• Work to be completed: Copy out the listing again word for word, from the line holding "Where should I click to: Click the fifth" through the line holding "coord(110,31)", with both of those lines included.

• Data shown:
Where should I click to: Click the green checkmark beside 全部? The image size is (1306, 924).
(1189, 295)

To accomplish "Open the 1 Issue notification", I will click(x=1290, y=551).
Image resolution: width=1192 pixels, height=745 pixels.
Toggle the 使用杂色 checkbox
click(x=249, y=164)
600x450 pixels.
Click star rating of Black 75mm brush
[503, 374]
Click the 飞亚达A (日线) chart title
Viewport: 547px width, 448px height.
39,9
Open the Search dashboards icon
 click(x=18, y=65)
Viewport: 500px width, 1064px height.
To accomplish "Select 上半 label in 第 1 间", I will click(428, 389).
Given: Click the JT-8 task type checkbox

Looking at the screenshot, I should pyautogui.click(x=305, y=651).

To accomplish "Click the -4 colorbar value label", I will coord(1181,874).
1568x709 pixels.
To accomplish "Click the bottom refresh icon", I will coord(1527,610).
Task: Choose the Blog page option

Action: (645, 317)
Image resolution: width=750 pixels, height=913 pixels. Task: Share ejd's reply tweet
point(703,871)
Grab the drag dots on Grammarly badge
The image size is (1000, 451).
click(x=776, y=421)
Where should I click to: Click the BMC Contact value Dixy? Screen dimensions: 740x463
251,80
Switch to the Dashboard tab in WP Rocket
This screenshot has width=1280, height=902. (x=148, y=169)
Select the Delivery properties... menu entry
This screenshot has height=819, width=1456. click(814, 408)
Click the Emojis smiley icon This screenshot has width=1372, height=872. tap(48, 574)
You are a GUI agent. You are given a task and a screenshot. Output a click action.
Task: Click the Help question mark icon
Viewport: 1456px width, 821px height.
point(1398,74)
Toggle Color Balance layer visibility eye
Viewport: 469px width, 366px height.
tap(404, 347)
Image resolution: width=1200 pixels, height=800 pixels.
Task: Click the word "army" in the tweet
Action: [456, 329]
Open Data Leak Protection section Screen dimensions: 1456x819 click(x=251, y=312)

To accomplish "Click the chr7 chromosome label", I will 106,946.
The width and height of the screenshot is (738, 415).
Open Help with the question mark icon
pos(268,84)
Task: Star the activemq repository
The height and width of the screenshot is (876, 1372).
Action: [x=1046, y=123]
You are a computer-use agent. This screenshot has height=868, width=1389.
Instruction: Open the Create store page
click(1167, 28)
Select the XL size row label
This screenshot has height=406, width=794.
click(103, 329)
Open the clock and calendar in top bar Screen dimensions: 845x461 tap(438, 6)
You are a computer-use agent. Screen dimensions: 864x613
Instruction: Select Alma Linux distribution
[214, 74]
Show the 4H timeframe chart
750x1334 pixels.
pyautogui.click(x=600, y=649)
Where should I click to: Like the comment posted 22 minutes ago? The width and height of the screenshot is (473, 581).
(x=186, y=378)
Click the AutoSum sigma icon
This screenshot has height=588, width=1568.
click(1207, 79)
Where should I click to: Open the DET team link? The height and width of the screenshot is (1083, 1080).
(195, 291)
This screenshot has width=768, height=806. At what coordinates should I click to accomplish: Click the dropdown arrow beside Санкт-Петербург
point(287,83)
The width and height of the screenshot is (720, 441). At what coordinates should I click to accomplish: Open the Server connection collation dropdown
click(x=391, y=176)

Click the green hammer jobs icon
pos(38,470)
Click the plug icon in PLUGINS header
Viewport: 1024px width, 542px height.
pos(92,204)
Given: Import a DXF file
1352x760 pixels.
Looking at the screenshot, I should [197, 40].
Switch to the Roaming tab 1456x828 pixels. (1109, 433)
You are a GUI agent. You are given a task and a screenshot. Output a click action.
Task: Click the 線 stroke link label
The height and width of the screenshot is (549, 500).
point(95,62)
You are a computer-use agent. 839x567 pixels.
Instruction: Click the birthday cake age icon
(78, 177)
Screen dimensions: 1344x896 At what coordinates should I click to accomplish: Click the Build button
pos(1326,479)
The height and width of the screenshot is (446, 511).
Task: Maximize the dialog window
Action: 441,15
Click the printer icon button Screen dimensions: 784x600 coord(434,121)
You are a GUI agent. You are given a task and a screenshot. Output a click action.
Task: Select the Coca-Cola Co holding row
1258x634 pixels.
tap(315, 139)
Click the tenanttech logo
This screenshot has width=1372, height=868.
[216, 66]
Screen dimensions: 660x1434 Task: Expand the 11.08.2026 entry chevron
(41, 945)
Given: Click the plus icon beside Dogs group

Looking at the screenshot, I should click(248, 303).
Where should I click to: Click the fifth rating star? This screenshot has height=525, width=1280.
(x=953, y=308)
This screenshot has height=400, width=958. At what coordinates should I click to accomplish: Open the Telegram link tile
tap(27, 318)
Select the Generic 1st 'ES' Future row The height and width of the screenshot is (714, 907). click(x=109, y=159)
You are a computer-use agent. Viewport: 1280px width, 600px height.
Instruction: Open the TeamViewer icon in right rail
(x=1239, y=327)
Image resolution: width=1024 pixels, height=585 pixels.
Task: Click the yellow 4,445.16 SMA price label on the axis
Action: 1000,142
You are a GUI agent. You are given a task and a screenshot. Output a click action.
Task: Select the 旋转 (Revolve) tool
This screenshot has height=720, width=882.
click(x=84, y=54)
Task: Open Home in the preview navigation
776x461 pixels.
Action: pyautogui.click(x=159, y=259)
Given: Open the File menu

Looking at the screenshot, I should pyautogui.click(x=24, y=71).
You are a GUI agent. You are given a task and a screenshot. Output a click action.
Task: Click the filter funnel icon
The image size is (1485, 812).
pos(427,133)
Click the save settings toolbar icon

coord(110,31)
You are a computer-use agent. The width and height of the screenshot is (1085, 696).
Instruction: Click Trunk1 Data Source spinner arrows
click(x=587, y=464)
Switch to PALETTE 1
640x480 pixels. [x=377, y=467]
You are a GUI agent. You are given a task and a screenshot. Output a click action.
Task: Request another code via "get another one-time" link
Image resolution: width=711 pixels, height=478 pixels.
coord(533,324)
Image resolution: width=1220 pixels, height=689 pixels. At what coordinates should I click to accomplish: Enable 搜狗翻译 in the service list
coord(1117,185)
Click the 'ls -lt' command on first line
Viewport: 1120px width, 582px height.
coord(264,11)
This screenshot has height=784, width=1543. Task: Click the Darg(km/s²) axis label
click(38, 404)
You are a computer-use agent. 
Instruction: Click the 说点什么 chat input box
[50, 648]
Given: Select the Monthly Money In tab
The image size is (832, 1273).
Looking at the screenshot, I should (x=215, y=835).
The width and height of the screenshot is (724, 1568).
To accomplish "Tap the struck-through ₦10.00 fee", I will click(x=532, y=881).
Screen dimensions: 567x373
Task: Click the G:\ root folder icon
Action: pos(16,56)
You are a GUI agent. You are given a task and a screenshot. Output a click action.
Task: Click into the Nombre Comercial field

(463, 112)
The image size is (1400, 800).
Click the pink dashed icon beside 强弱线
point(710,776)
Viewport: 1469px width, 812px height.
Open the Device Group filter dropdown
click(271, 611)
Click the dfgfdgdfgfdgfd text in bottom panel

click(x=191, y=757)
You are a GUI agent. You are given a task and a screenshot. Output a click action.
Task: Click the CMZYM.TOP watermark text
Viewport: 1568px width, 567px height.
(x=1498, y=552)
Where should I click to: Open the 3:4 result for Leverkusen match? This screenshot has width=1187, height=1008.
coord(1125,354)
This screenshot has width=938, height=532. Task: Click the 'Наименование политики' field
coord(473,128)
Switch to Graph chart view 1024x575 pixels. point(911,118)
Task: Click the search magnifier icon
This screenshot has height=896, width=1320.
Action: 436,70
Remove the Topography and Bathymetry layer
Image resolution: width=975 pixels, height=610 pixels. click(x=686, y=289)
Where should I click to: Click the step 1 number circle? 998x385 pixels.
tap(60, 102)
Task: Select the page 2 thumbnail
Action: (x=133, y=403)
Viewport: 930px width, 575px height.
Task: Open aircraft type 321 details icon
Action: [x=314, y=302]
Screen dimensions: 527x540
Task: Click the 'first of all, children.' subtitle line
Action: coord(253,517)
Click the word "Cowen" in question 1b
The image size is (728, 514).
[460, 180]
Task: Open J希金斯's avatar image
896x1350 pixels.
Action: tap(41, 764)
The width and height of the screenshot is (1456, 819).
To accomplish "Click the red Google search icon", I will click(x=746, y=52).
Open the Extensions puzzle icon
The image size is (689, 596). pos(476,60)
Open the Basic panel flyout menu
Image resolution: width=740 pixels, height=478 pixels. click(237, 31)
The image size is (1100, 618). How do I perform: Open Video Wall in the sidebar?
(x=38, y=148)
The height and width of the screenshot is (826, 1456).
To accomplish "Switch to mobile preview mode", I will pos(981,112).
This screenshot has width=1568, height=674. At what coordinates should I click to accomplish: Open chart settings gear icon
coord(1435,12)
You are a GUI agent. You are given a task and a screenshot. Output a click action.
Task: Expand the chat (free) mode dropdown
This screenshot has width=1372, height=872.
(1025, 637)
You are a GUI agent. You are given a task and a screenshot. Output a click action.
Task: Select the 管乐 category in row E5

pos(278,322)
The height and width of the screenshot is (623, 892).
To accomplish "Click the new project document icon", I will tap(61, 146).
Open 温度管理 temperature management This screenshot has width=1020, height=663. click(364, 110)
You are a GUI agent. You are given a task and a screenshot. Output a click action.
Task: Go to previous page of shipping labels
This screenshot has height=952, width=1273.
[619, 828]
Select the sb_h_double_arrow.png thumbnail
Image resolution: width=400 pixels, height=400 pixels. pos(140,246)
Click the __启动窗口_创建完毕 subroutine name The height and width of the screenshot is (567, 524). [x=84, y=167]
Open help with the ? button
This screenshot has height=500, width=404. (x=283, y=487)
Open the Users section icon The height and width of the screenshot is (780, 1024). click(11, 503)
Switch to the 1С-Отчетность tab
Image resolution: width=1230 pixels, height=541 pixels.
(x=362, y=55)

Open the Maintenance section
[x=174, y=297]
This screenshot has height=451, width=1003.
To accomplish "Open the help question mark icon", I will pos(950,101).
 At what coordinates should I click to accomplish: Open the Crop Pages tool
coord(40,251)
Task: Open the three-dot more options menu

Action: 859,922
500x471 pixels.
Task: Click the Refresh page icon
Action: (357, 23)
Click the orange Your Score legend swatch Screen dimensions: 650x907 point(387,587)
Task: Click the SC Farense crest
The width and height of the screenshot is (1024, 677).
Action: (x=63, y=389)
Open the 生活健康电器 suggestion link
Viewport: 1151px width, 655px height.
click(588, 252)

• Solution to this problem:
Where should I click to: Click the fifth rating star? This screenshot has height=525, width=1280.
(x=953, y=308)
This screenshot has height=400, width=958. At what coordinates should I click to accomplish: Open the Telegram link tile
tap(27, 318)
Select the Generic 1st 'ES' Future row The height and width of the screenshot is (714, 907). click(x=109, y=159)
You are a computer-use agent. Viewport: 1280px width, 600px height.
Instruction: Open the TeamViewer icon in right rail
(x=1239, y=327)
Image resolution: width=1024 pixels, height=585 pixels.
Task: Click the yellow 4,445.16 SMA price label on the axis
Action: 1000,142
You are a GUI agent. You are given a task and a screenshot. Output a click action.
Task: Select the 旋转 (Revolve) tool
This screenshot has height=720, width=882.
click(x=84, y=54)
Task: Open Home in the preview navigation
776x461 pixels.
Action: pyautogui.click(x=159, y=259)
Given: Open the File menu

Looking at the screenshot, I should pyautogui.click(x=24, y=71).
You are a GUI agent. You are given a task and a screenshot. Output a click action.
Task: Click the filter funnel icon
The image size is (1485, 812).
pos(427,133)
Click the save settings toolbar icon

coord(110,31)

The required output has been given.